Rafael tiene la costumbre de darme un beso en la comisura de los labios y con eso me despierto.
No con el beso, sino con el olor de su aliento. Similar al de cualquier otro hombre cuando recién se despierta.
Todos los días me hago las mismas preguntas: ¿Qué hago yo acá?, ¿qué hago conviviendo con él?
Así comenzaron todos los aburrimientos anteriores; inclusive con Javier, que tenía todo para ser el amor eterno.
Recuerdo que un día, al despertarme, sentí que su mano, apoyada en mi vientre, me aplastaba.
Me reí cuando la analista me dijo: — ¿Javier se está poniendo pesado?
Se lo comenté a Lorena: — ¡Fíjate, la ocurrencia de la mujer! ¡Confundió el peso de un brazo con lo tedioso que fuera él!
Querría que alguien me informe si es posible la convivencia y qué es eso de la soledad.
Rafael se encarga de hacer las compras para el desayuno, sin protestar, sin reparar en el clima.
Esa costumbre suya me ha convencido de que la primera comida del día, determina el resto de la jornada.
Quizá me esté aburriendo porque está todo demasiado bien.

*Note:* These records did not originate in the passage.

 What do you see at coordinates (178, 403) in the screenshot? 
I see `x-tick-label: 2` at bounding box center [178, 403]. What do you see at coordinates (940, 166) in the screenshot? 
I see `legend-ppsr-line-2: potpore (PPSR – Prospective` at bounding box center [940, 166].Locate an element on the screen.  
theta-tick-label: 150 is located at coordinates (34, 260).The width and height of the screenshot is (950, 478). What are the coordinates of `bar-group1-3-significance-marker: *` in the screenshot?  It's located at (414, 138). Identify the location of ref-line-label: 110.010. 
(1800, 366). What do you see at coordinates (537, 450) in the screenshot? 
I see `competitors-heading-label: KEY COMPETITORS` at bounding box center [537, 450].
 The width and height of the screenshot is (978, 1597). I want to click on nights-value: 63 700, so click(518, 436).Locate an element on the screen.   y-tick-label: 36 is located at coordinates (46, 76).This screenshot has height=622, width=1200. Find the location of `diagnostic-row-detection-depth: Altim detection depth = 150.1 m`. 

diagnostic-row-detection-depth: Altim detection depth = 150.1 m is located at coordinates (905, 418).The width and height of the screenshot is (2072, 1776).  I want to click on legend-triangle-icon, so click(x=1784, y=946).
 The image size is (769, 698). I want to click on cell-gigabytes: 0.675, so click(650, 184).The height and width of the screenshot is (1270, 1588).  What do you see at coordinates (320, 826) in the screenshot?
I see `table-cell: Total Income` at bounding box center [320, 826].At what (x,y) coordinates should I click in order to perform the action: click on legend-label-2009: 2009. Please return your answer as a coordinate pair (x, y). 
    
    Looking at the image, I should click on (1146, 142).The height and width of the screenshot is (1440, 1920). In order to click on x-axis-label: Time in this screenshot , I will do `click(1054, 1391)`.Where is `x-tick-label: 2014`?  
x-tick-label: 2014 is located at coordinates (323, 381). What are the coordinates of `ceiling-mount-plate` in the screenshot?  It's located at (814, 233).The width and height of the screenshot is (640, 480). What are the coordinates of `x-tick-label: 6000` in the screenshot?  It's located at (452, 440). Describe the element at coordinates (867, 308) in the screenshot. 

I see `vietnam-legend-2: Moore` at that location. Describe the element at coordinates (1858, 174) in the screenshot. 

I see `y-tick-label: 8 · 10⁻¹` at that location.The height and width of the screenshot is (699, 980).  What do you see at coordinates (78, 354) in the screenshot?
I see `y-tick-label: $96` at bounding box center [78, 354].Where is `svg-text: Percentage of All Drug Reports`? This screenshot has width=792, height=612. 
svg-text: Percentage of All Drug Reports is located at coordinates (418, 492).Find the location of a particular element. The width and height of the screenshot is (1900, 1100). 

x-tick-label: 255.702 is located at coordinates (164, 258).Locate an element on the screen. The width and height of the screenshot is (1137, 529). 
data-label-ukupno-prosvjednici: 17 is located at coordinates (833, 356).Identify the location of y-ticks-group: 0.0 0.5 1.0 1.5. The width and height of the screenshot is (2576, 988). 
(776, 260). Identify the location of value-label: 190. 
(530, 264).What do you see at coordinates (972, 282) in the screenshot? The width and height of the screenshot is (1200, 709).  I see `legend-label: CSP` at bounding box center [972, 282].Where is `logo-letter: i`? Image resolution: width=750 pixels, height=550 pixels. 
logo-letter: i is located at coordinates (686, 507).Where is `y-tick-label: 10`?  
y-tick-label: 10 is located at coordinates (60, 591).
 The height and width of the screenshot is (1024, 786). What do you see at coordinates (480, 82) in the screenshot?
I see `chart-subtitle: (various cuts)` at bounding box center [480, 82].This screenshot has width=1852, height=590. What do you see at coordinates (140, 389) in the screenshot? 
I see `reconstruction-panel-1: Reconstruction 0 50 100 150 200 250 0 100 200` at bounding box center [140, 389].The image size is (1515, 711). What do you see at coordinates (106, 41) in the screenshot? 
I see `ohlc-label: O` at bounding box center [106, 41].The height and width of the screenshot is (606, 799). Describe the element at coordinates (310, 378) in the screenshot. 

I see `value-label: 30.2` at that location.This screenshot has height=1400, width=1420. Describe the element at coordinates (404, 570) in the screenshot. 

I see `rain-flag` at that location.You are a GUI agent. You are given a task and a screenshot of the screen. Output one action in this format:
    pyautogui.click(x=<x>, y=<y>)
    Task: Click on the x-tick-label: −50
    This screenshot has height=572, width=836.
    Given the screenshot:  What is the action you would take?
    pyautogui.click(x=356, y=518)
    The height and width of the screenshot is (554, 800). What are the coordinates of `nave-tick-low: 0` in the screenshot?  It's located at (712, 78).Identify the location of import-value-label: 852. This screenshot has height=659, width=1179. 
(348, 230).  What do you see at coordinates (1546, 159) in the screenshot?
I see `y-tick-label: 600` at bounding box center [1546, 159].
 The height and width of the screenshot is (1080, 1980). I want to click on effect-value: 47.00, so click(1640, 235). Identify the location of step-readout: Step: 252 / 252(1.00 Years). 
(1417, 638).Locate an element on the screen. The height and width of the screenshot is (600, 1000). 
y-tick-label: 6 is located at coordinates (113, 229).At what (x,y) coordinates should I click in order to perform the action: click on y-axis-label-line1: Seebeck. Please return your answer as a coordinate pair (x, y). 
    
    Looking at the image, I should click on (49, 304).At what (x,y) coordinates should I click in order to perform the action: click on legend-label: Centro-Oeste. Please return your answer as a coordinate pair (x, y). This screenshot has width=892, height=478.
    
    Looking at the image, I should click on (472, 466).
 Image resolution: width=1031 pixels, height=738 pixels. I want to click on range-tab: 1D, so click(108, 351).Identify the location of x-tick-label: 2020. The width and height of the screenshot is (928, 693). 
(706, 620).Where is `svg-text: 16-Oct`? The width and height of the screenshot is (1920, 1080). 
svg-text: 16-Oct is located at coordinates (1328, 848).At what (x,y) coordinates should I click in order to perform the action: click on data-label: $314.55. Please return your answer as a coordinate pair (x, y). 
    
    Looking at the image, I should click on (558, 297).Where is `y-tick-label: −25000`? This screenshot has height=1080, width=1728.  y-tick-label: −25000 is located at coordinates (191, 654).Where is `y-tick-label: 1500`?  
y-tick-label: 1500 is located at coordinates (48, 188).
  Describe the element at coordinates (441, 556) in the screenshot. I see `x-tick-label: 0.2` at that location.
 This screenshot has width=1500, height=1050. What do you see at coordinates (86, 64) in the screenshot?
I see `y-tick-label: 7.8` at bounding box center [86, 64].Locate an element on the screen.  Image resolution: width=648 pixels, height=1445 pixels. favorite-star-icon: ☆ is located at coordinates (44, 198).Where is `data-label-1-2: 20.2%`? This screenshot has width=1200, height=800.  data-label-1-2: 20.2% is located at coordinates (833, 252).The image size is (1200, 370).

No tenemos problemas con las familias, nos alcanza el dinero, nuestros gustos no son tan incompatibles como para que nos estemos importunando.
En estos ventidós meses de convivencia, sólo tuvimos una discusión que nos probó a fondo y que logramos superar —debo reconocerlo—, gracias a su ternura.
Quizá si no fuera tan inteligente, hábil, memorioso ...
La envidia siempre fue mi talón de Aquiles. Desde la infancia, sufría por las calificaciones, los regalos, los padres, los hermanos, la belleza, el timbre de voz, la forma de las manos, la elegancia al caminar, la suavidad de la piel...
Rafael es mucho más valioso que yo y eso corroe mi maltrecha autoestima.
Cuando no puedo penetrarlo, su comprensión me pone aún más impotente.